Obama is likely to encounter similar objections from some of the highest levels of the military. Supporters of DADT claim that allowing openly gay men and women to serve in the armed forces will undermine morale and unit cohesion. Yet as far back as the Navy’s 1957 Crittenden report, which the service commissioned to evaluate its policies on homosexuals, the DOD’s own studies have found that sexual orientation has no bearing on a service member’s security risk or ability to serve. Repealing DADT will improve our military readiness by retaining well-trained men and women at a time when our military is already overstretched. Obama must confront the specious claims of DADT proponents by leading the effort to repeal this policy.
Truman’s effort to desegregate the armed forces also faced strong opposition from members of both parties in Congress. Sen.

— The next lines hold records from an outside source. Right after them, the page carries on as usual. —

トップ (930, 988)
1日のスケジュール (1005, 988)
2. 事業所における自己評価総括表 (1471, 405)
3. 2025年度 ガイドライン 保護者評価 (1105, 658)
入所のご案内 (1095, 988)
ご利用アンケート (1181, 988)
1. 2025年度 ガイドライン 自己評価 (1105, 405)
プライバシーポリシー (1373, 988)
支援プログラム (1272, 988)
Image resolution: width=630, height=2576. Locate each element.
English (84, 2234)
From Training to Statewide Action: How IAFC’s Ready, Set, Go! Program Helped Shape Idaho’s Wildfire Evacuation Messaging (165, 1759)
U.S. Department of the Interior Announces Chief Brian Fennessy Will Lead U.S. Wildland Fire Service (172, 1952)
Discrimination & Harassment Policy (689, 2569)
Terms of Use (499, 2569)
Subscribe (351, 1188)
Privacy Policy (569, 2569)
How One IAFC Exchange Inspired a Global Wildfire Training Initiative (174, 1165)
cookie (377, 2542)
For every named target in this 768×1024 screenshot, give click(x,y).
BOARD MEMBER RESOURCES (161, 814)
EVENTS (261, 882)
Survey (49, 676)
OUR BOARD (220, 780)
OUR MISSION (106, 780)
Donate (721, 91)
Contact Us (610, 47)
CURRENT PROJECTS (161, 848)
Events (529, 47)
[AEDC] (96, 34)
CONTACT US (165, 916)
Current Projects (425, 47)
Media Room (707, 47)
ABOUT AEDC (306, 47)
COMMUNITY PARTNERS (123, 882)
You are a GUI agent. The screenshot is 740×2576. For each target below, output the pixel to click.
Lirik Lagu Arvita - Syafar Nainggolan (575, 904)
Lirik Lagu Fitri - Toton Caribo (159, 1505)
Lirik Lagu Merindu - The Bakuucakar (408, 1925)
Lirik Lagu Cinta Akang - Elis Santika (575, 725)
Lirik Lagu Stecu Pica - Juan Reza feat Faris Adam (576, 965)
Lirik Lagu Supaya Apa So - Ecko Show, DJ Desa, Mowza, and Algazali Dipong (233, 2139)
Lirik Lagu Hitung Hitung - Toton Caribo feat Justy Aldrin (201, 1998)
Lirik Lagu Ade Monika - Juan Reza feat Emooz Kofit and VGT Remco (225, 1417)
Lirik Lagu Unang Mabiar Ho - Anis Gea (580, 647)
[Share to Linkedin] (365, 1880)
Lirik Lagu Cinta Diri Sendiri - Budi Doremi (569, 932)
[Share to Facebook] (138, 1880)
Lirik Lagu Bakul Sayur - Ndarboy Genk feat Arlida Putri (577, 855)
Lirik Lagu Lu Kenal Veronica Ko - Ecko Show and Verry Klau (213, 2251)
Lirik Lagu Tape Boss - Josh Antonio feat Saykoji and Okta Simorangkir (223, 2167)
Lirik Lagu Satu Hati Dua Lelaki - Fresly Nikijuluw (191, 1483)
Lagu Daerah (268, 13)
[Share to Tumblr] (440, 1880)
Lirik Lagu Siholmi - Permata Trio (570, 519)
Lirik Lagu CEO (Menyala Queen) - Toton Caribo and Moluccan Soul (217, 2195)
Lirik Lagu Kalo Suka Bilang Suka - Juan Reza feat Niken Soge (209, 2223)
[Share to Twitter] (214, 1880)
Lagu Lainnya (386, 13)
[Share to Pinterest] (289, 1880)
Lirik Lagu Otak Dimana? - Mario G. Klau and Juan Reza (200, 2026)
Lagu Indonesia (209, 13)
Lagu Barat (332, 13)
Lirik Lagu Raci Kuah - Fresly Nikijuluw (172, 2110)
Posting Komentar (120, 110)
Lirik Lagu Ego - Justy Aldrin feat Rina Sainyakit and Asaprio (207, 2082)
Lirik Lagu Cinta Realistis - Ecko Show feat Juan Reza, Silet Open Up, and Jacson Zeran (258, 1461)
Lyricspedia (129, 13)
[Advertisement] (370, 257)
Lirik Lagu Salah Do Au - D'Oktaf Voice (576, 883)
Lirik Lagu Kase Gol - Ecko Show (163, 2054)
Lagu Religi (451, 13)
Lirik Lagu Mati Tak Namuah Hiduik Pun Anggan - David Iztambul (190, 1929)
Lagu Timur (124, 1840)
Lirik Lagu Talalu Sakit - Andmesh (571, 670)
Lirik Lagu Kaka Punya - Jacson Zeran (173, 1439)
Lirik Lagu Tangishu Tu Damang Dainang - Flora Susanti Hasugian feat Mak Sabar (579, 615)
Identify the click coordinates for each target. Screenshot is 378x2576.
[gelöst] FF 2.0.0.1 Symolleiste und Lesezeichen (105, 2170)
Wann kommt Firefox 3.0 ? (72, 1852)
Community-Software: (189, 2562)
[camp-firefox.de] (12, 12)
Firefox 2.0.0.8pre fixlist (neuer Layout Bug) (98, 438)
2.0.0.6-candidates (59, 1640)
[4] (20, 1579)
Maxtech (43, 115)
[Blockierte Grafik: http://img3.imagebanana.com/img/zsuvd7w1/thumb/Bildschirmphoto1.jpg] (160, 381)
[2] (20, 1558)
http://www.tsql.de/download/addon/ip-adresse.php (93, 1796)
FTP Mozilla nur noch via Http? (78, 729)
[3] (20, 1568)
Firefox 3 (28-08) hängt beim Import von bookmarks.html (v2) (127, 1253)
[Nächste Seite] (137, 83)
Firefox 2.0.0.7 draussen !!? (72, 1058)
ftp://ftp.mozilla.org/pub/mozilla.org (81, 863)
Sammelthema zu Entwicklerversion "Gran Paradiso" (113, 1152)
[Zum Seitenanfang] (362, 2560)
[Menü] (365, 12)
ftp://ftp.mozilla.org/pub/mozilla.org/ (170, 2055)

Richard Russell (D-GA), the then-ranking minority member of the Senate Armed Services Committee, claimed that desegregation would lead to a weaker force because it would be “sure to increase the number of men who [would] be disabled through communicable diseases and the crime rate among servicemen [would] soar.” Senate Majority Leader Robert Taft (R-OH) called Truman’s executive order a cheap political ploy. Some of Obama’s opponents in Congress will likely employ similar arguments against DADT, and the president must be prepared to display the same strong leadership Truman exhibited.
President Truman also faced significant opposition from the country. Only 13 percent of Americans supported “having negro and white troops throughout the U.S. armed services live and work together” when he issued his executive order to end segregation in the armed forces. Obama’s potential support is much greater. A 2009 Washington Post-ABC News poll from July 2008 showed that 75 percent of Americans now believe that gay people should be allowed to serve openly.
The U.S. military has only become more unified and more capable during the more than six decades since Truman took the first steps to end segregation in our armed forces. Our closest allies around the world, including Canada, Israel, and the United Kingdom allow gay men and women to serve openly and have transitioned their forces without incident. Obama will create a stronger and more cohesive force if he follows Truman’s example and takes the lead despite the opposition from some members of Congress and the military, and some portion of the American people, and overturns this long-outdated and discriminatory policy.